Entretanto, basta um simples olhar estrutural para identificar os percalços encontrados pelo direito no caminho de sua implementação global: enquanto o papel desempenhado por ele na ordem interna se classifica como sendo essencial, isto é, enquanto o direito é a base de toda a organização interna de determinado Estado (sujeitando aos seus preceitos, inclusive, as relações de poder), tal lógica é invertida no campo externo. O direito não é o elemento primário organizador da ordem internacional, mas sim o poder (seja o chamado hard power ou o dito soft power).

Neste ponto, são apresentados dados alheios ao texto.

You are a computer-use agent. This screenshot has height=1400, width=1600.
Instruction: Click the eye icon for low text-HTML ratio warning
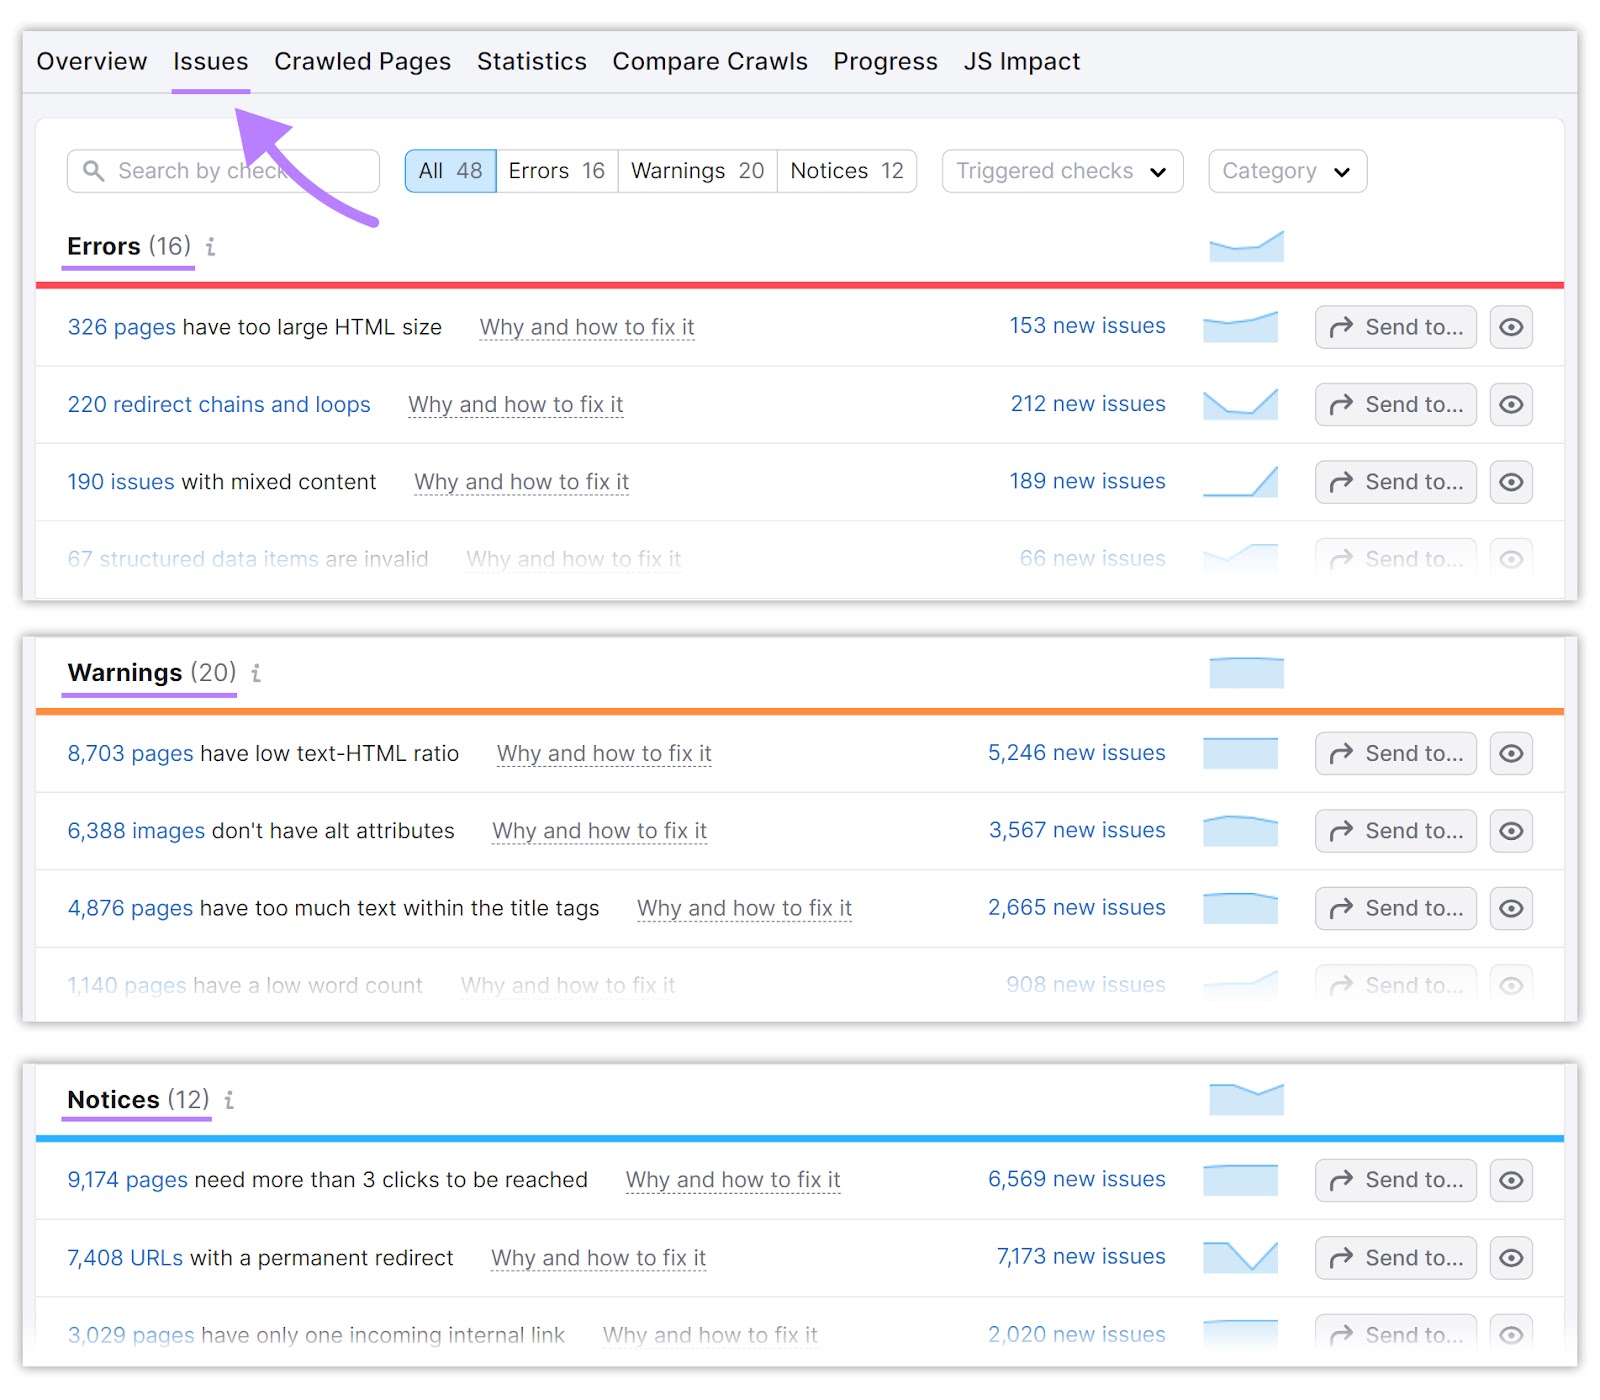pos(1511,753)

Assim sendo, é possível concluir que o direito assume posições diversas a depender do sistema a ser analisado. Mesmo ao tratarmos da ordem global, porém, é certo que o direito tem um caminho interessante a ser pavimentado, com um amplo espaço para o seu desenvolvimento. O desafio que se coloca é a combinação da força vinculante das normas internacionais com a soberania e a relação de poder dos Estados - desafio esse há muito percebido, mas cuja solução ainda não foi identificada.
Referências:
Disponível em: <https://forbes.com.br/forbesagro/2022/03/ucrania-esta-entre-os-maiores-produtores-de-trigo-do-mundo-e-afeta-todo-o-mercado/>. Acesso em 26 de maio de 2022.
Disponível em: <https://www.gov.br/mre/pt-br/assuntos/politica-externa-comercial-e-economica/comercio-internacional/o-sistema-de-solucao-de-controversias-da-omc>. Acesso em 27 de maio de 2022.
MORGENTHAU, Hans. Politics among nations, 1948.